Several limitations should be acknowledged. First, the results of Phase 1 are based on a controlled experimental setup using a 3D-printed spine model, which does not replicate the viscoelastic and anisotropic properties of native vertebral endplates. Therefore, the absolute force thresholds derived from this model may not fully translate to in vivo biomechanics. However, Phase 1 was deliberately not designed to replicate the biomechanical properties of native endplates but rather to serve as a proof of concept for proprioceptive reproducibility. The 3D-printed model provided a standardized and reproducible setup. Second, the cohort of 30 participants included both clinical and non-clinical individuals. While this allowed assessment of general proprioceptive ability, the findings may not fully reflect the behavior of highly trained surgeons under real operative conditions. Third, intraoperative forces were not directly measured at the implant interface due to regulatory constraints. Instead, we used a proprioceptive method involving a hand dynamometer, which, while practical and reproducible, remains an indirect surrogate. Fourth, only descriptive statistics were applied, and no hypothesis-driven group comparisons or power calculations were performed.
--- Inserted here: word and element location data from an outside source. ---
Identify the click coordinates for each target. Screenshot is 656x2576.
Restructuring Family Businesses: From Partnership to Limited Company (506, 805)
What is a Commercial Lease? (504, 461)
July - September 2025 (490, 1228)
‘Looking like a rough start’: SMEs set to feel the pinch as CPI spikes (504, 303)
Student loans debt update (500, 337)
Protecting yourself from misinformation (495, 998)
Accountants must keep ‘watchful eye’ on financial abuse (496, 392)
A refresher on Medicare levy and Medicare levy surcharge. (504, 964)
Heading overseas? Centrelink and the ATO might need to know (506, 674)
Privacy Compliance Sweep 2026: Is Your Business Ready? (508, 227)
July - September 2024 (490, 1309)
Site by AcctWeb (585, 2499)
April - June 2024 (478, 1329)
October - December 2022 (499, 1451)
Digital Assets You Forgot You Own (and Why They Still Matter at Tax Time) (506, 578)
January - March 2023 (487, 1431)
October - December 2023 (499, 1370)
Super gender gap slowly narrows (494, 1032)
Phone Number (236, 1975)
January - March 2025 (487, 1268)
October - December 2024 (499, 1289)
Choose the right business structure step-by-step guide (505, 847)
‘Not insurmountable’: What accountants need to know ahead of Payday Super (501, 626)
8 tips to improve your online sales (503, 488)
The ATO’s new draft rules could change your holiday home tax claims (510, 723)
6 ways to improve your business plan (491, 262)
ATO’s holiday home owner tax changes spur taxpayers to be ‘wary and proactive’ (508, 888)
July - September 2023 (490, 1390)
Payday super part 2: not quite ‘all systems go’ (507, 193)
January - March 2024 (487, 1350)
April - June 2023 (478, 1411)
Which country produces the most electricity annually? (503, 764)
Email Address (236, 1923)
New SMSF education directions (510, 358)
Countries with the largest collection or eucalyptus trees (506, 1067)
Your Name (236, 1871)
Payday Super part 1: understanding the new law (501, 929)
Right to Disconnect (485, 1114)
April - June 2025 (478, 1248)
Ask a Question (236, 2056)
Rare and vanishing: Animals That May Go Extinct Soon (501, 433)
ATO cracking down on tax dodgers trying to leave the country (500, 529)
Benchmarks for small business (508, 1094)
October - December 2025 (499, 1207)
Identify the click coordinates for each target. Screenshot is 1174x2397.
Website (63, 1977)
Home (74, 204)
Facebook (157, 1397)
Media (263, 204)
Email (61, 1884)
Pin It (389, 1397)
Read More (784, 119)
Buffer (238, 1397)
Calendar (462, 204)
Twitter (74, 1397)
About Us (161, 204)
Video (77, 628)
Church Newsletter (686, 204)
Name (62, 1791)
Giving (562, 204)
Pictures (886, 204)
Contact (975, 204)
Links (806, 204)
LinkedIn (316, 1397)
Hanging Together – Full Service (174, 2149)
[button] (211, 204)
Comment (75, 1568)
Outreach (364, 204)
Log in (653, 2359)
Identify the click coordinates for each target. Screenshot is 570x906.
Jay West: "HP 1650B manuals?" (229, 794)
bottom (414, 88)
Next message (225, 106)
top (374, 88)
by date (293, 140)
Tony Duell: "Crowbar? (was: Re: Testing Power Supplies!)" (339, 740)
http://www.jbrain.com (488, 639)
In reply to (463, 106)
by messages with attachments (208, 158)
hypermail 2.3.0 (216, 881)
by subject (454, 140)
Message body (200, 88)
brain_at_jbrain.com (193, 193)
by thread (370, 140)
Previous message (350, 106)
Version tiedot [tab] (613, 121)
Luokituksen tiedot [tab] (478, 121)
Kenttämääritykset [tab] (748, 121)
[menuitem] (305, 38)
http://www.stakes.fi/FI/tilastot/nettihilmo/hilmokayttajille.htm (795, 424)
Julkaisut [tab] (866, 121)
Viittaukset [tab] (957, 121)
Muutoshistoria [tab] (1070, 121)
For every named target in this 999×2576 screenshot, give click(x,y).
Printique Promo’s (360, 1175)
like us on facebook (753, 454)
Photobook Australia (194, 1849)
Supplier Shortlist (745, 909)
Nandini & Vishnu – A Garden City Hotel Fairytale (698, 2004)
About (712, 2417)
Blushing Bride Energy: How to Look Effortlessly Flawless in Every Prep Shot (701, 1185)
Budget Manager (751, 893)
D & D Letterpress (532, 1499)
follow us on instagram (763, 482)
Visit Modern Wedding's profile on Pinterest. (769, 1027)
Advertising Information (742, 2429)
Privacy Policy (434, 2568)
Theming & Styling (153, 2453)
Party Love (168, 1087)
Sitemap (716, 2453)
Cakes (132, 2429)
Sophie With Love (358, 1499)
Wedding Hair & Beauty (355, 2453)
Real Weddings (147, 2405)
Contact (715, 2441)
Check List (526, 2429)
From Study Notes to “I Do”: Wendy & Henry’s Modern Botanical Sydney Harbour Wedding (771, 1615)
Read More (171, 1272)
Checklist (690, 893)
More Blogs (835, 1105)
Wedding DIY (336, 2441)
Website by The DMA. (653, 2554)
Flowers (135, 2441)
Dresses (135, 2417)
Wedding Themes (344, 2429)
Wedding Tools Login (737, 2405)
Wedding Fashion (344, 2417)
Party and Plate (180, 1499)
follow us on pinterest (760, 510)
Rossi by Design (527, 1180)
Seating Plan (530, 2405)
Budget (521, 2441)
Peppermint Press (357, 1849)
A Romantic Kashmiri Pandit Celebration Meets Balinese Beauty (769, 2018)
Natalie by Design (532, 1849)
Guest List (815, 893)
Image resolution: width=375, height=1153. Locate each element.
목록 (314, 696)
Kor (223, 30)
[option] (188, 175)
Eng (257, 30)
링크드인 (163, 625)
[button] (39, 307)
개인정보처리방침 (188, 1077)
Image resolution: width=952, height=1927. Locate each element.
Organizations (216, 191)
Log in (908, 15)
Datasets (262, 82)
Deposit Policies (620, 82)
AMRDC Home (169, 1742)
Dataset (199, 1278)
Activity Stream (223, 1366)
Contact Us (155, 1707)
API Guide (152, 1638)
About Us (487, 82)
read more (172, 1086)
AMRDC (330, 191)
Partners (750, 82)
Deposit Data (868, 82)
The use of descriptive statistics only reflects the exploratory character of this work. Inferential testing was intentionally omitted, as the limited sample size would not have allowed robust subgroup comparisons. Future prospective trials with larger patient cohorts will incorporate hypothesis-driven analyses to address inter-surgeon variability, time-dependent reproducibility, and segment-specific effects. Lastly, no clinical outcomes such as subsidence, fusion rate, or patient-reported metrics were assessed. A follow-up prospective trial including imaging and clinical endpoints is currently planned. Practically, this work provides a methodological foundation for future research and clinical translation. The approach can support surgical training by improving awareness of manual force application, guide implant development toward force-adaptive designs, and inform the creation of intraoperative feedback systems or robotic assistance protocols.
5. Conclusions
This study demonstrates that proprioceptive muscle memory enables reproducible estimation of manually applied compression forces during spinal fusion surgery, both in a controlled experimental and intraoperative setting. However, this exploratory dataset provides initial evidence toward defining intraoperative target ranges for compression, which may ultimately help reduce implant-related complications such as cage migration, pseudarthrosis, or endplate failure. Integrating this practical and low-cost approach into existing surgical workflows represents a scalable first step toward standardizing compression in spine surgery. Future studies should investigate whether force standardization improves fusion rates and patient outcomes. They should also explore how such standardization may support intraoperative feedback systems and robotic execution protocols. In addition, investigations should correlate intraoperative compression forces with radiographic outcomes such as fusion, subsidence, and implant migration, as well as with patient-reported measures like ODI or VAS. Incorporating bone quality parameters (e.g., Hounsfield units or DEXA) may help to define patient-specific compression corridors and establish clinically meaningful benchmarks.